## Exercise brief:
Replace "screenshot" with "image" throughout the items below, leaving all other text as it is and omitting the pictures from your copy.

## Entries:
⟨

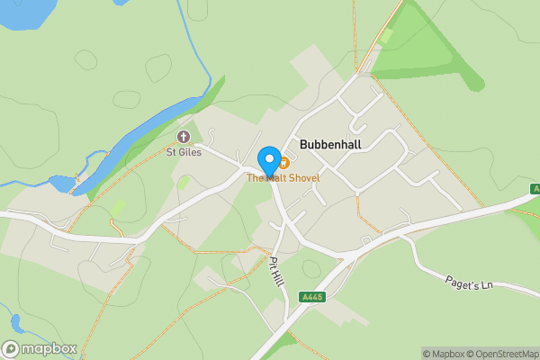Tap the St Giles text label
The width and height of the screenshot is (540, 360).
click(183, 152)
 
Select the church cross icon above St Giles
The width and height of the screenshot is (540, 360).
click(184, 137)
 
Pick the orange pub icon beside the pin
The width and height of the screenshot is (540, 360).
click(284, 162)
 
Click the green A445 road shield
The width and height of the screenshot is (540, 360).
click(312, 297)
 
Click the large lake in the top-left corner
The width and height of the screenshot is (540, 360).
click(22, 12)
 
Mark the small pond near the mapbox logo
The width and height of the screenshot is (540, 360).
click(16, 322)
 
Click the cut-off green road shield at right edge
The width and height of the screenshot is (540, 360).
click(535, 189)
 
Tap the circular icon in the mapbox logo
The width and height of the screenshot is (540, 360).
click(12, 349)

⟩

## Reply:
Tap the St Giles text label
The width and height of the image is (540, 360).
click(183, 152)
 
Select the church cross icon above St Giles
The width and height of the image is (540, 360).
click(184, 137)
 
Pick the orange pub icon beside the pin
The width and height of the image is (540, 360).
click(284, 162)
 
Click the green A445 road shield
The width and height of the image is (540, 360).
click(312, 297)
 
Click the large lake in the top-left corner
The width and height of the image is (540, 360).
click(22, 12)
 
Mark the small pond near the mapbox logo
The width and height of the image is (540, 360).
click(16, 322)
 
Click the cut-off green road shield at right edge
The width and height of the image is (540, 360).
click(535, 189)
 
Tap the circular icon in the mapbox logo
The width and height of the image is (540, 360).
click(12, 349)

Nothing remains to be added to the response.